## Selected extract
━━━━━━━━━━━━━━━━
It’s easy to make fun of a sect that refuses to accept new technology and almost as easy to recognise that perhaps the Brethren have a point. Computers, of course, are not the work of the devil they have 386 and 486 stamped on them, not 666. If we treated them like answer machines or cash dispensers, as necessary evils, there would be no cause for concern. Instead we choose to venerate them. The computer is the new household god; its worshippers endow it with “miraculous” powers. It has its own priesthood of pundits, prophets and determined evangelists who won’t cease from mental strife until everyone’s head is bowed, not in prayer, but over the keyboard.

You only have to visit PC World on a Sunday morning and look at the awe-struck faces of the faithful who crowd there to recognise that they’re not merely shopping for another consumer durable but for something akin to salvation.

It didn’t matter so much in the old days when computer enthusiasts were themselves an exclusive brethren of harmless nerds, dorks and propeller heads. Nobody really minded what they believed, or ever listened to the preposterous claims they made for IT. Little did we realise, then, that there would be chips with everything; that IT would permeate every facet of life and that the geek would inherit the earth.

Soon computers will be doing all the work that we once did. By then, cable will be installed in all our homes (except for those of the Brethren). We’ll fill our days surfing idly through a thousand channels, too indolent to notice that there’s nothing on we really want to watch. The much vaunted digital superhighway is going to seem more like a primrose path leading, if not to damnation, at least to something that’s going to feel a lot like it.
━━━━━━━━━━━━━━━━
## Input data

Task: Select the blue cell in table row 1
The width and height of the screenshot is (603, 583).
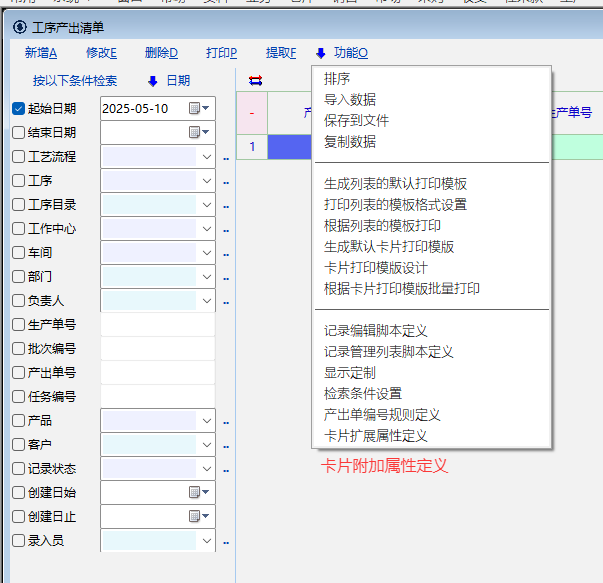Action: pos(290,147)
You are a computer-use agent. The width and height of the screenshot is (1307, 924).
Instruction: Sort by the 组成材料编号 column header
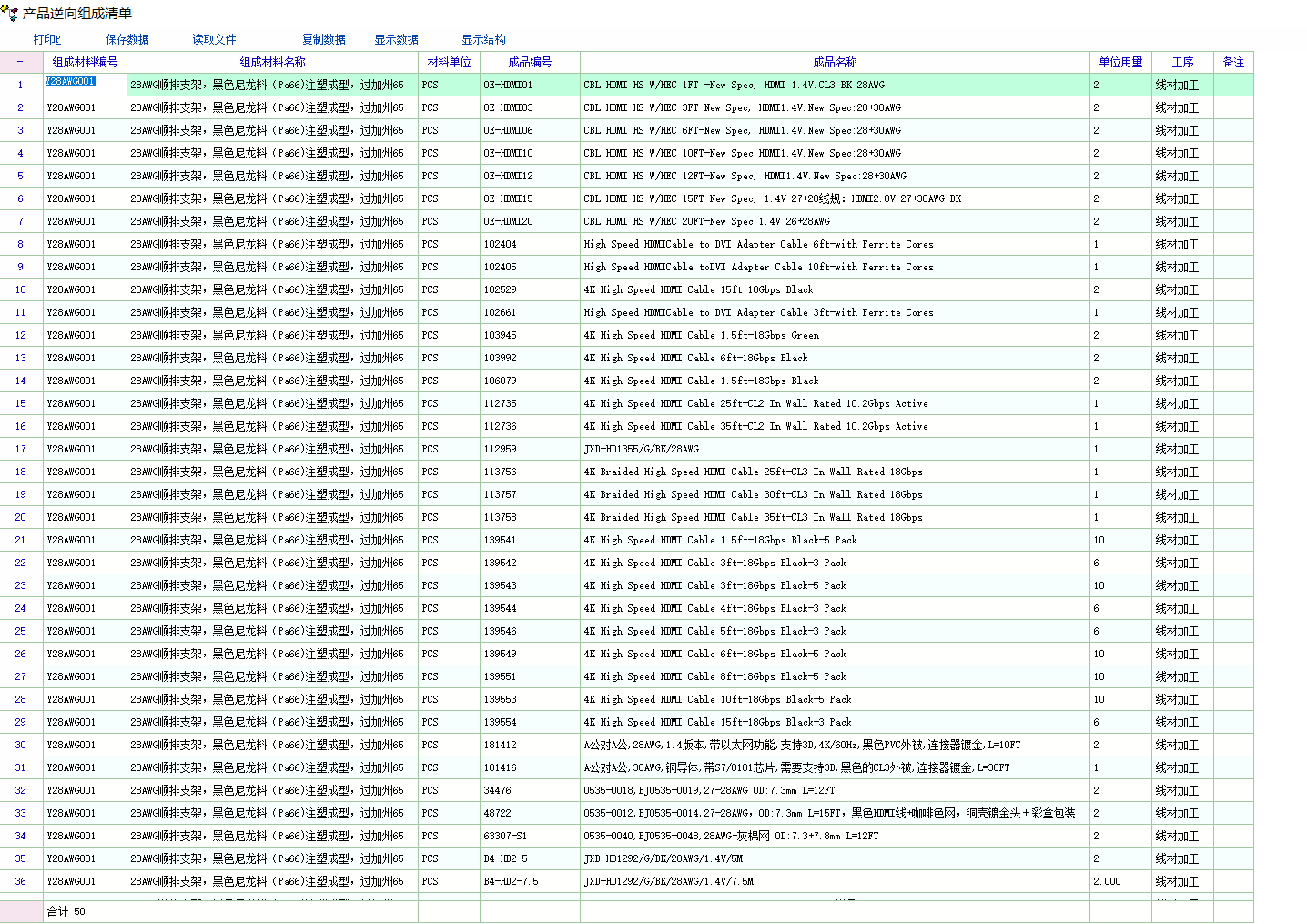pos(85,62)
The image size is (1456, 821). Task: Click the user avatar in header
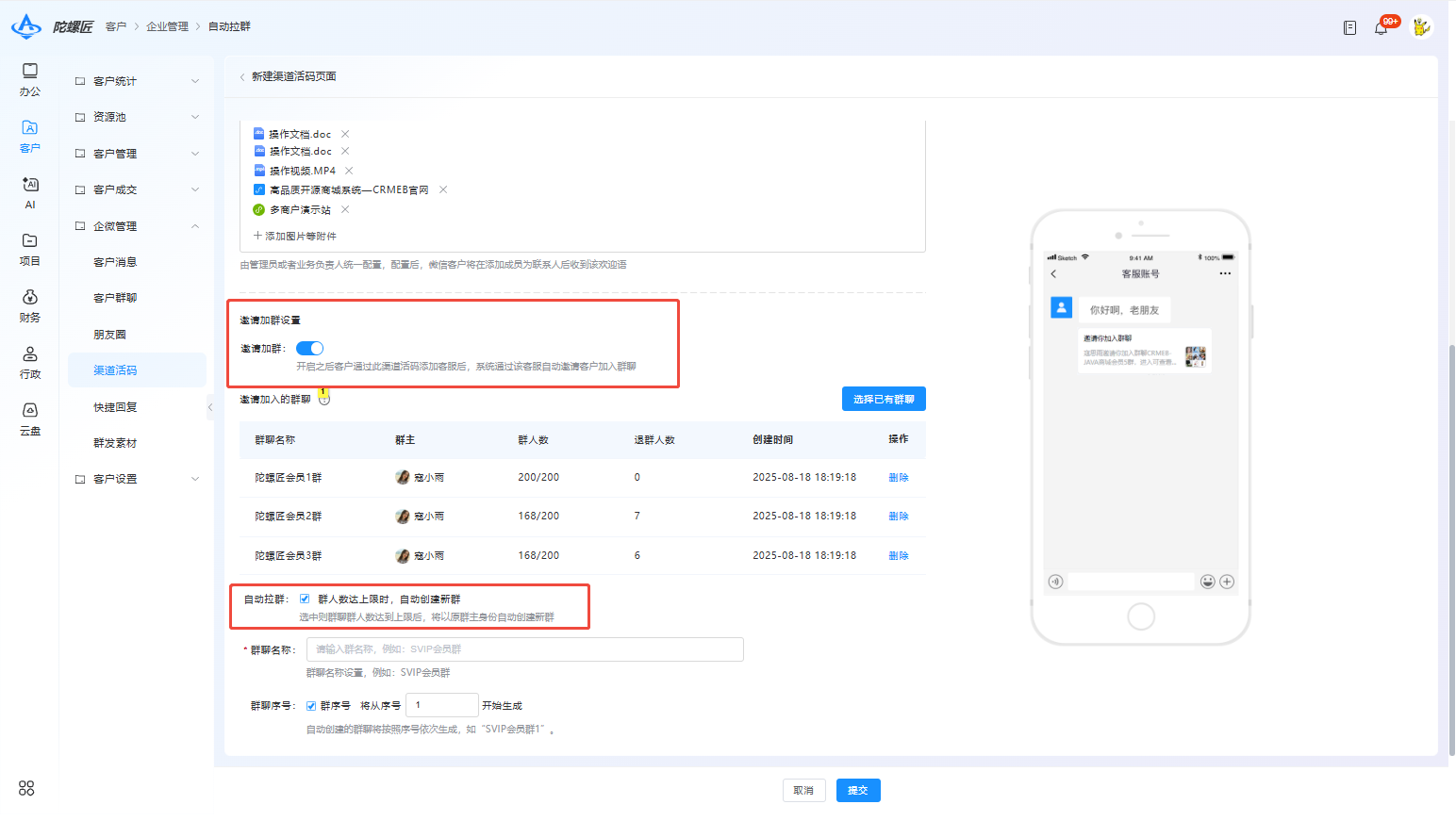point(1421,27)
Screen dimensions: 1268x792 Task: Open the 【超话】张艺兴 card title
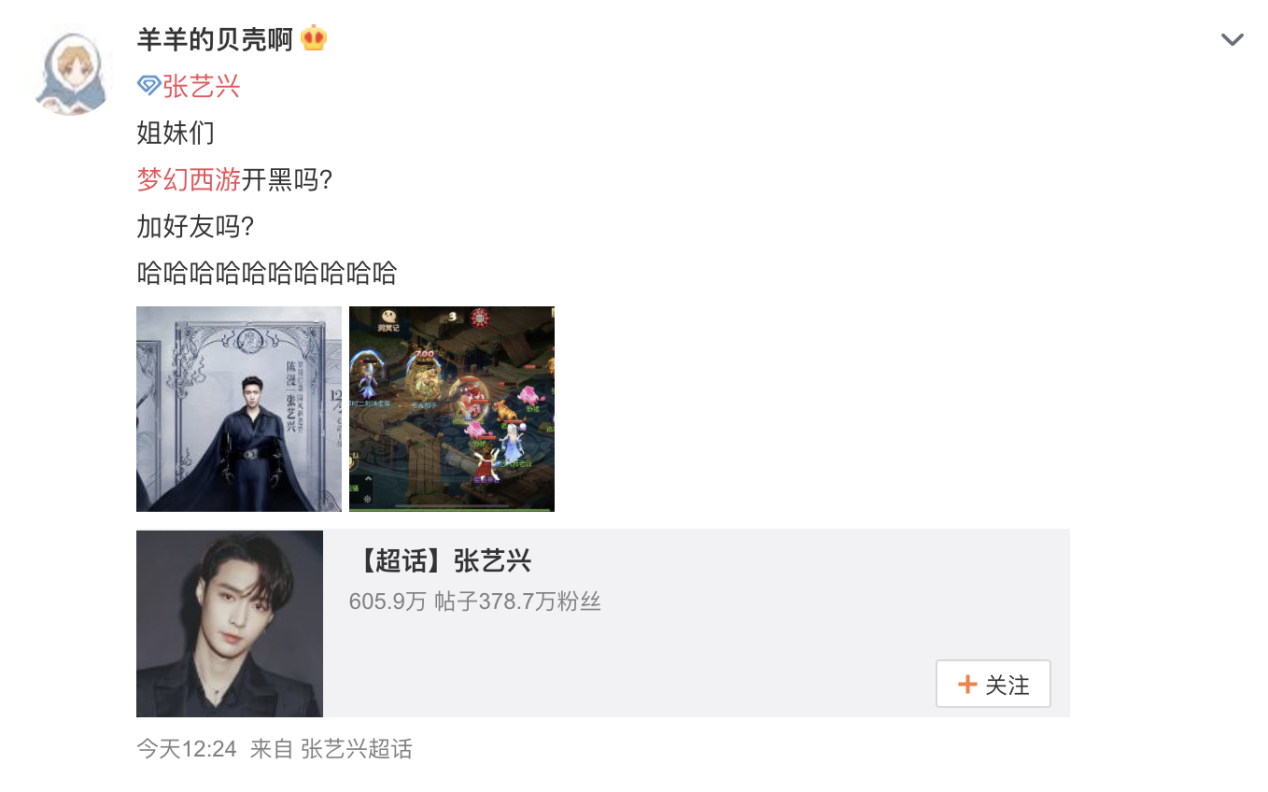click(440, 561)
━━━━━━━━━━━━━━━━
## Exercises to complete
**1)** In the essay on computer worship, what numbers are stamped on computers instead of 666?
**2)** Return every line of the four entries above word for word, leaving out the pictures.

## The replies
**1)** 386 and 486

**2)**
Task: Select the blue cell in table row 1
The width and height of the screenshot is (603, 583).
Action: pos(290,147)
You are a computer-use agent. The width and height of the screenshot is (1307, 924).
Instruction: Sort by the 组成材料编号 column header
pos(85,62)
The image size is (1456, 821). Task: Click the user avatar in header
point(1421,27)
Screen dimensions: 1268x792 Task: Open the 【超话】张艺兴 card title
click(440, 561)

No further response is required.